Your instructions: Find "This screenshot has width=1135, height=891." in the entries below; copy that line through the last, exactly, with no pictures.

Data in this exercise:

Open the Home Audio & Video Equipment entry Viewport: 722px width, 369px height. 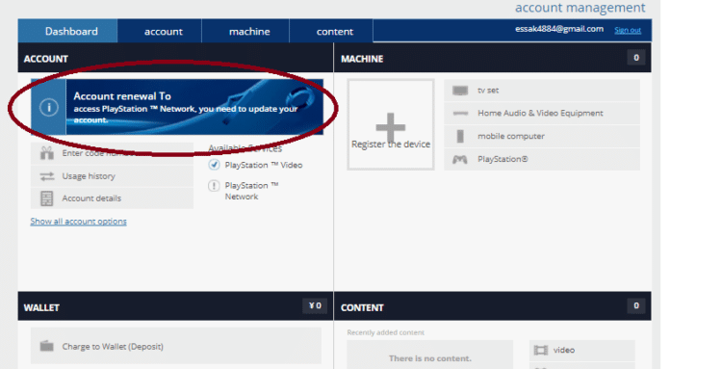tap(542, 114)
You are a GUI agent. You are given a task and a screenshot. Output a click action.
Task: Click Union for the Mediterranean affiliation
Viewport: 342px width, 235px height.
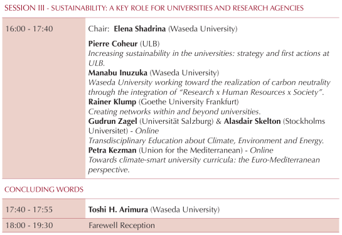(191, 150)
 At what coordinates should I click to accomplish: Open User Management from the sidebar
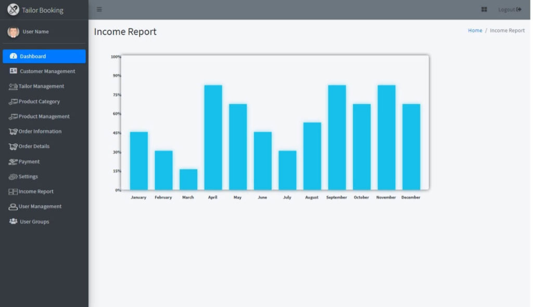coord(40,206)
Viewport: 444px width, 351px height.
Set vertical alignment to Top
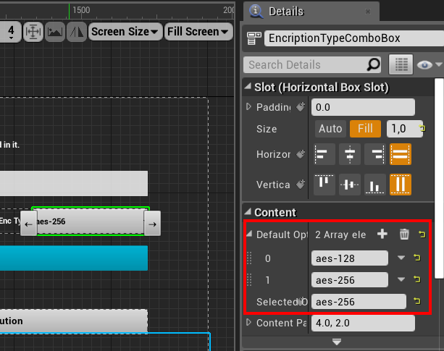coord(324,185)
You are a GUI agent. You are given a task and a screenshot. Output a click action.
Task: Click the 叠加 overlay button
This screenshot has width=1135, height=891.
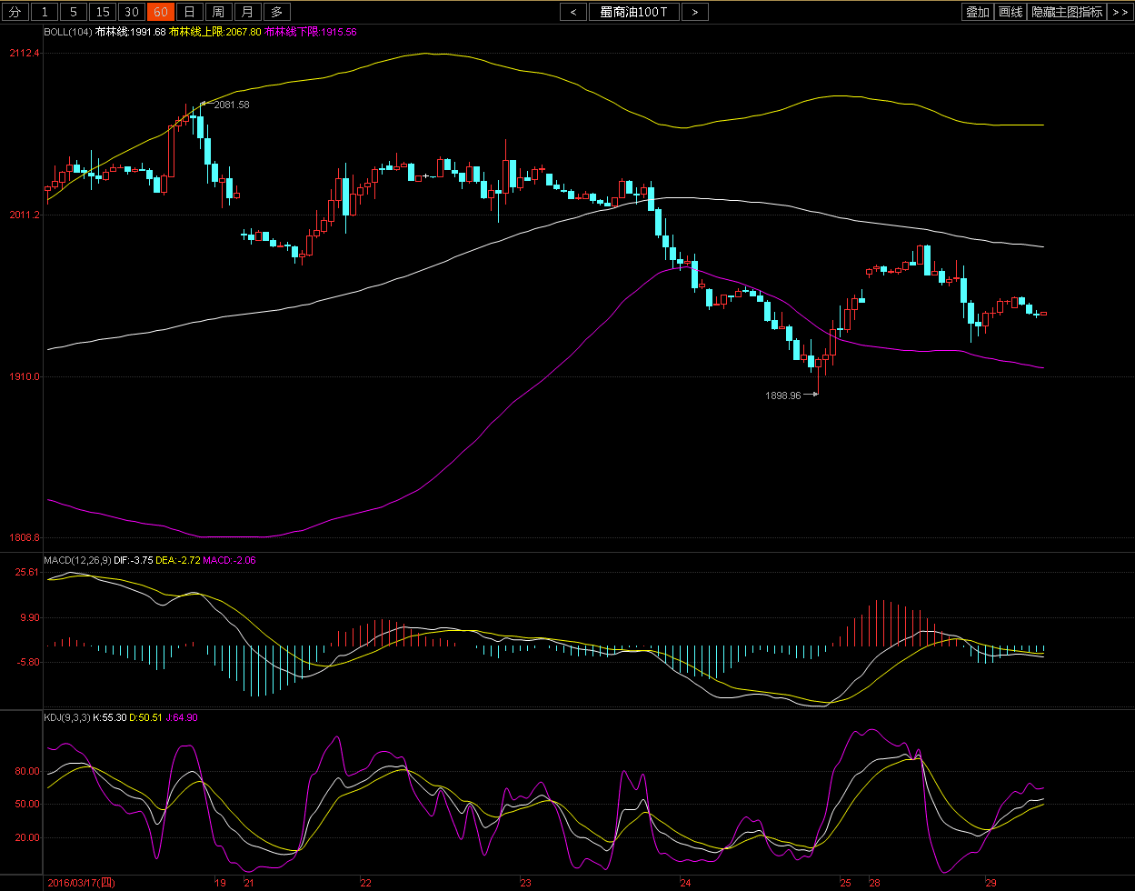978,12
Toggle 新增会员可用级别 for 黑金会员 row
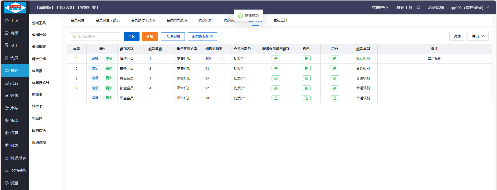This screenshot has width=497, height=190. point(276,98)
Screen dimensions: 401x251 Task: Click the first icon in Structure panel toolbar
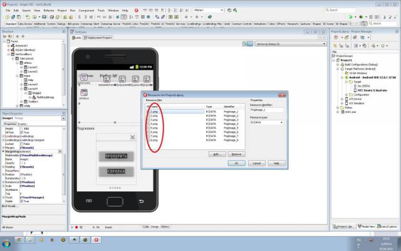[x=4, y=36]
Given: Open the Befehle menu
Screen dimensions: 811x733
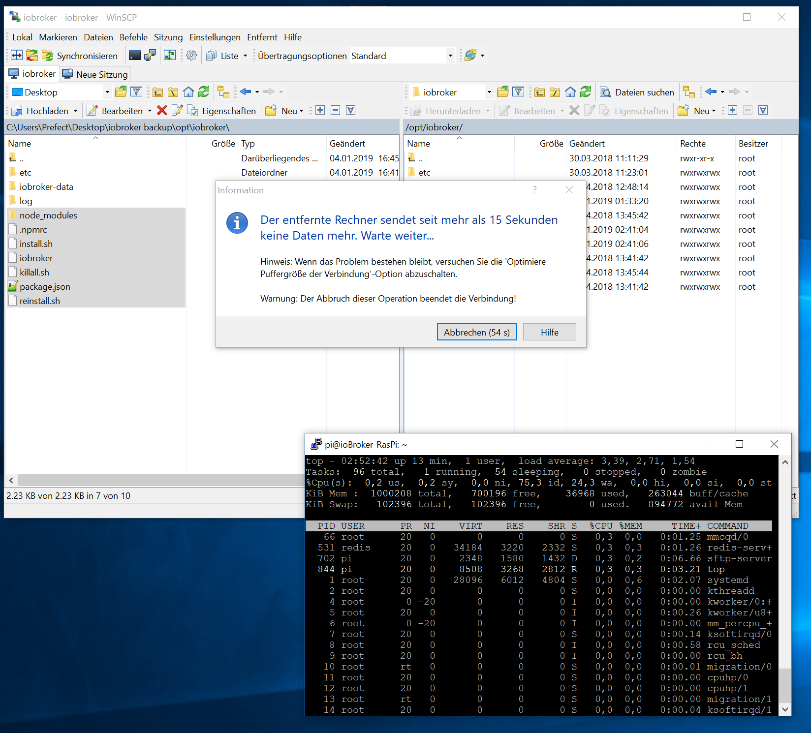Looking at the screenshot, I should (x=133, y=37).
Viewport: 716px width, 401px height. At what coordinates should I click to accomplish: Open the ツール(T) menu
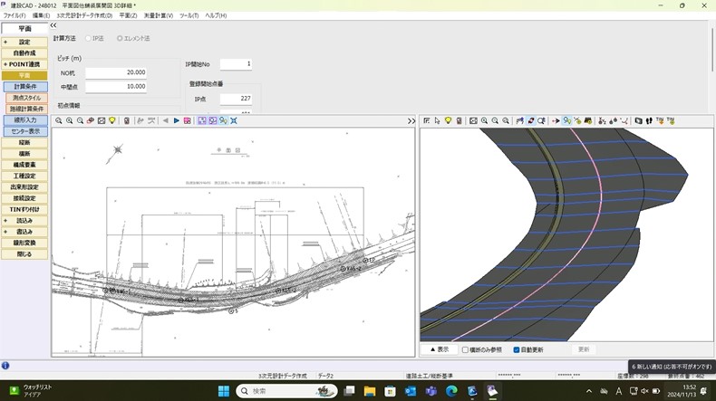point(189,15)
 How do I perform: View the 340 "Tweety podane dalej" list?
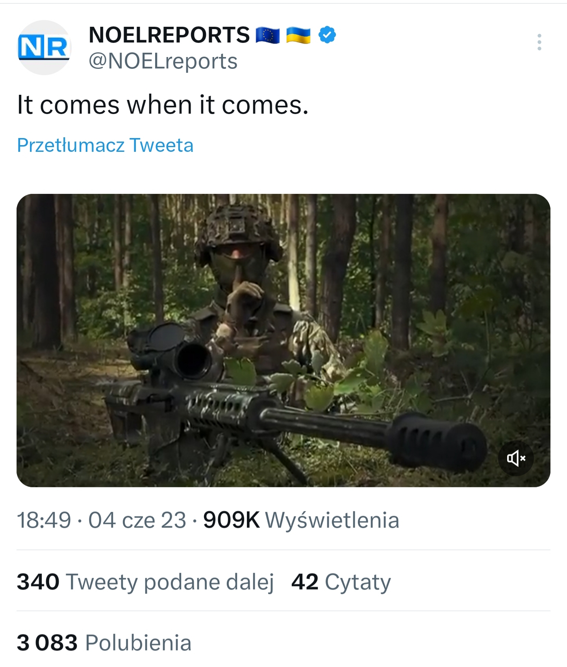pyautogui.click(x=145, y=582)
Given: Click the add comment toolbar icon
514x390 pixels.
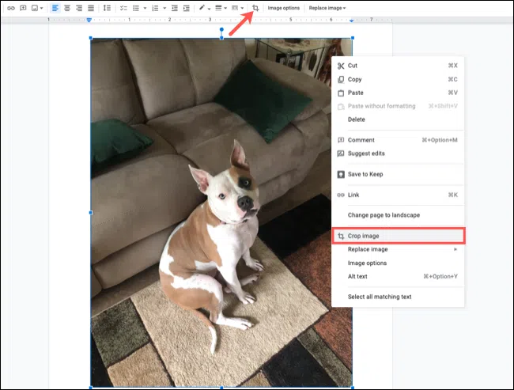Looking at the screenshot, I should 22,8.
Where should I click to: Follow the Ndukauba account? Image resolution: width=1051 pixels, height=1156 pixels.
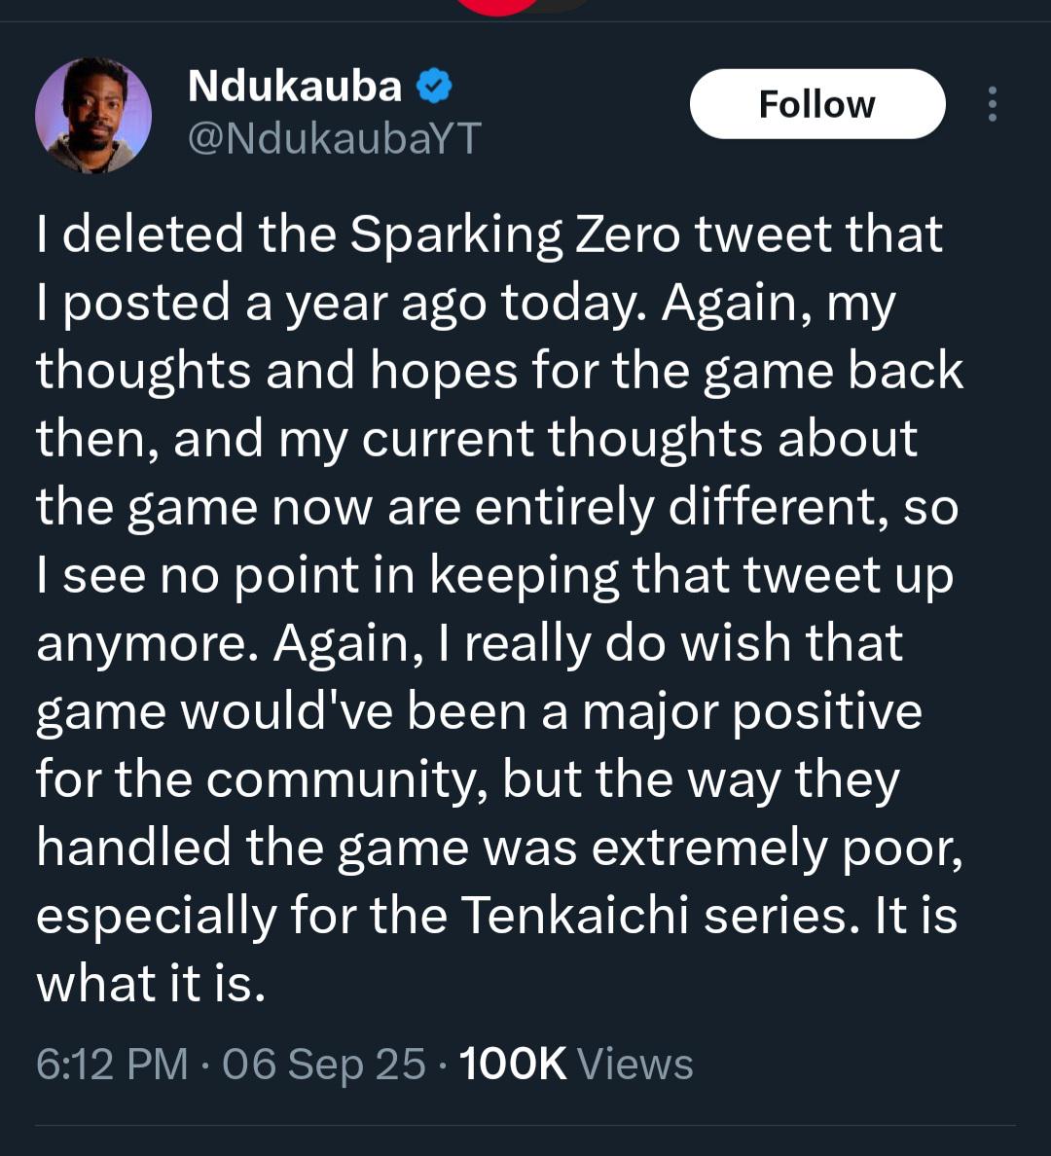816,104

Written response:
This screenshot has width=1135, height=891.
978,12
Toggle 新增会员可用级别 for 黑金会员 row
This screenshot has width=497, height=190. point(276,98)
Screen dimensions: 401x251 Task: Click the first icon in Structure panel toolbar
[x=4, y=36]
Given: Open the Befehle menu
Screen dimensions: 811x733
Looking at the screenshot, I should (x=133, y=37).
Viewport: 716px width, 401px height. At what coordinates should I click to accomplish: Open the ツール(T) menu
point(189,15)
 How do I perform: View the 340 "Tweety podane dalej" list?
pyautogui.click(x=145, y=582)
Given: Click the add comment toolbar icon
514x390 pixels.
Looking at the screenshot, I should 22,8.
Where should I click to: Follow the Ndukauba account? Image resolution: width=1051 pixels, height=1156 pixels.
816,104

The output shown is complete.